Segment Start: EXERCISE MATERIALS

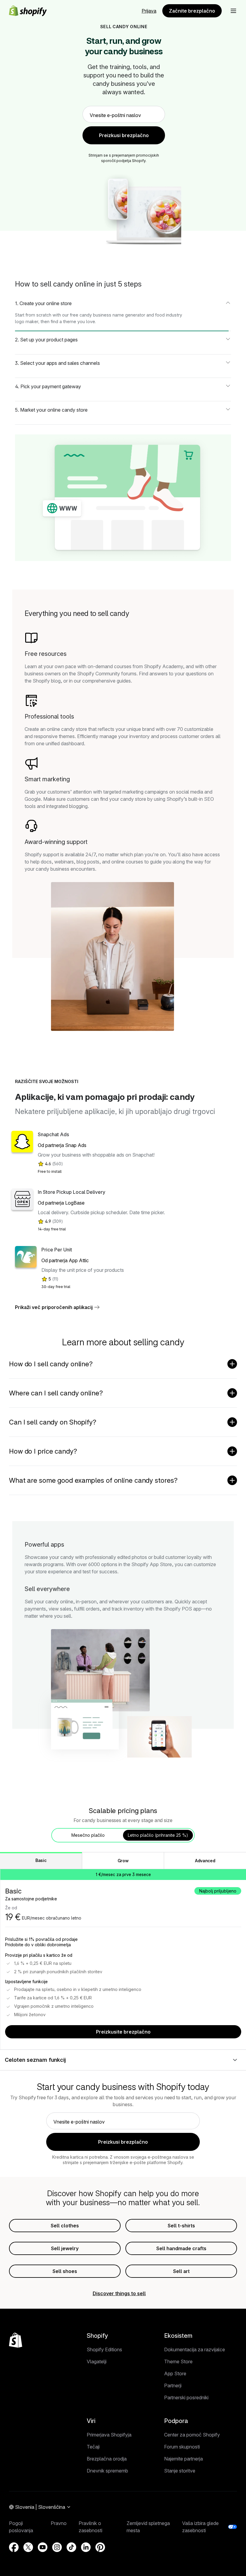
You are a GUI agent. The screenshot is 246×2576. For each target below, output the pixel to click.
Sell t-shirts (181, 2226)
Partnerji (173, 2385)
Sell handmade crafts (181, 2248)
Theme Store (178, 2361)
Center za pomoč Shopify (192, 2435)
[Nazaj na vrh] (15, 2340)
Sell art (181, 2271)
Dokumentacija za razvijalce (194, 2349)
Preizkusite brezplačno (123, 2032)
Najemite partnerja (183, 2459)
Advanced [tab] (205, 1860)
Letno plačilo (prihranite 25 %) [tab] (158, 1835)
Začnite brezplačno (192, 11)
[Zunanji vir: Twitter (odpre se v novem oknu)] (28, 2547)
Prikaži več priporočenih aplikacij (54, 1307)
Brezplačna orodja (107, 2459)
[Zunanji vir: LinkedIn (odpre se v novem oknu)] (86, 2547)
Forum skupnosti (182, 2447)
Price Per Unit (56, 1250)
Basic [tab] (40, 1860)
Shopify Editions (104, 2349)
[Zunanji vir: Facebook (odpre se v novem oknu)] (14, 2547)
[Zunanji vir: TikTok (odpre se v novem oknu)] (71, 2547)
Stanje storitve (179, 2471)
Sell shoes (64, 2271)
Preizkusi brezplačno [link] (124, 135)
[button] (233, 11)
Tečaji (93, 2447)
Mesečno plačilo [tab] (88, 1835)
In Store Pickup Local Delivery (71, 1192)
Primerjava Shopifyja (109, 2435)
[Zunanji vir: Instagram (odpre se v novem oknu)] (57, 2547)
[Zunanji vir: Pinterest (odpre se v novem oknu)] (100, 2547)
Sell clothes (65, 2226)
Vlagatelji (96, 2361)
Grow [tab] (123, 1860)
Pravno (59, 2523)
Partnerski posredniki (186, 2397)
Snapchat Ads (53, 1134)
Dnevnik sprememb (107, 2471)
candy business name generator (112, 314)
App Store (175, 2373)
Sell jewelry (65, 2248)
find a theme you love (73, 321)
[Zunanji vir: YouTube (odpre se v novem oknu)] (42, 2547)
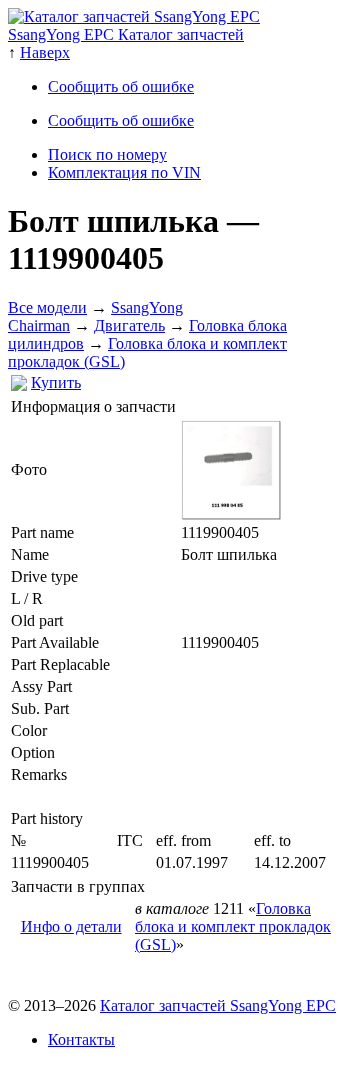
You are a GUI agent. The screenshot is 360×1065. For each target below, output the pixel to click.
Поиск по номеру (107, 154)
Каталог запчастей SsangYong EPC (218, 1005)
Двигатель (129, 325)
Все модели (47, 307)
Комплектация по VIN (124, 172)
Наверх (45, 52)
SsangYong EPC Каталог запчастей (126, 34)
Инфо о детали (71, 926)
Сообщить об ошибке (121, 86)
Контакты (81, 1039)
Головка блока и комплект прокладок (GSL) (233, 926)
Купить (56, 382)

Segment End: EXERCISE MATERIALS

An exact, complete copy of the lines above from the one with "[Nazaj na vrh] (15, 2340)" through the one with "[Zunanji vir: Twitter" is the whole answer.

[Nazaj na vrh] (15, 2340)
Sell art (181, 2271)
Dokumentacija za razvijalce (194, 2349)
Preizkusite brezplačno (123, 2032)
Najemite partnerja (183, 2459)
Advanced [tab] (205, 1860)
Letno plačilo (prihranite 25 %) [tab] (158, 1835)
Začnite brezplačno (192, 11)
[Zunanji vir: Twitter (odpre se v novem oknu)] (28, 2547)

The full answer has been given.